A lot of people think listening and hearing are the same thing, and even though you use your ears for both, they are actually very different. When you hear someone, that is all you are doing, but when you are listening, you are actually understanding what they are saying and hopefully connecting with it. There would honestly probably be less issues in the world if we listened to each other instead of just hearing what we want. You are able to academically connect with your work, professors, and classmates. You are able to listen to feedback, criticism, and hints on how to do better on tests or assignments. You can also have personal benefits from listening to each other instead of just hearing each other. You are able to complete the communication loop, where one is the receiver and the other is the giver. Hearing breaks that loop and listening keeps it going around.

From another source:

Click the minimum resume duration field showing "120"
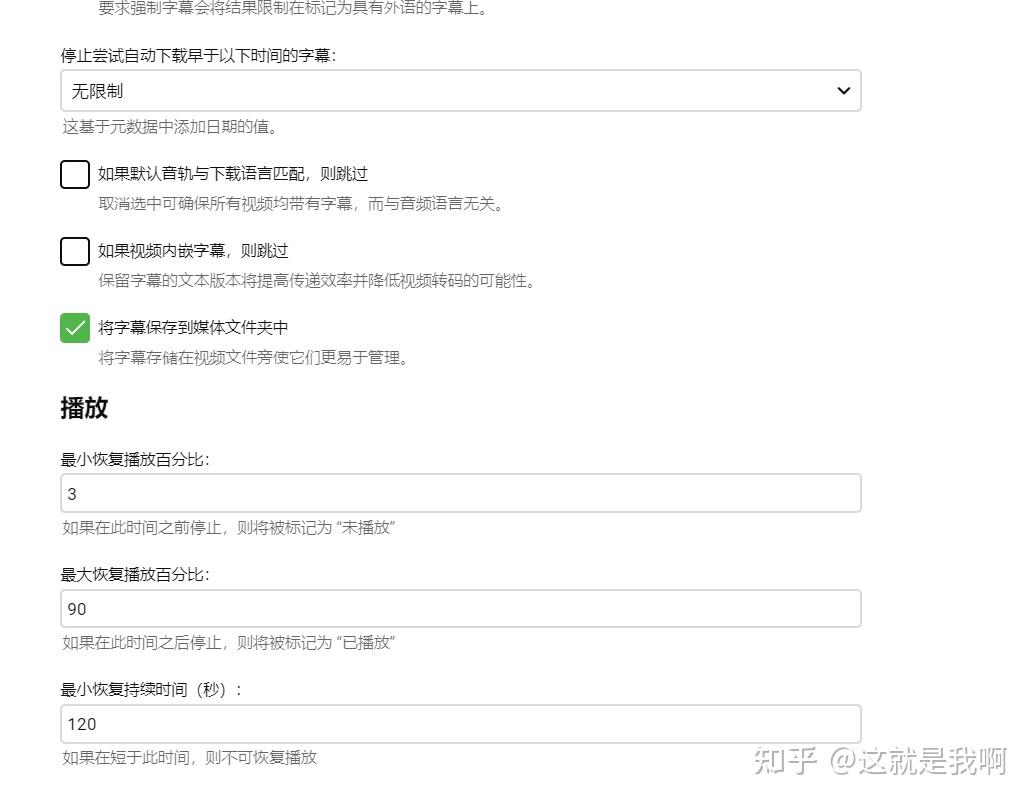Image resolution: width=1034 pixels, height=804 pixels. [460, 723]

To show you are listening you need to do three things. You need to show that you are paying attention. I struggle with this personally because even if it seems like I am not paying attention, I really am and it catches people off guard most times. The next thing you need is the right attitude. If you are having a political debate with someone, you cannot just yell at each other, neither of you would be listening to each other. You have to remain calm, but you can still be very passionate about your views while staying calm and not letting your emotions control. The final thing you need to do is adjust. If someone has a different view from you, temporarily change the way you are looking at the world to how they see it and you would be able to understand and listen to them better instead of just hearing them.
When you are the listener, you need to make sure that you show you are listening. Whether it is verbal feedback or nonverbal. It could really help the speaker. You can always say whether you agree or disagree and why, and you can always nod your head in agreement or lean forward to show that you are interested in the conversation instead of leaning back in your chair or leaning on your hand, it might discourage the speaker.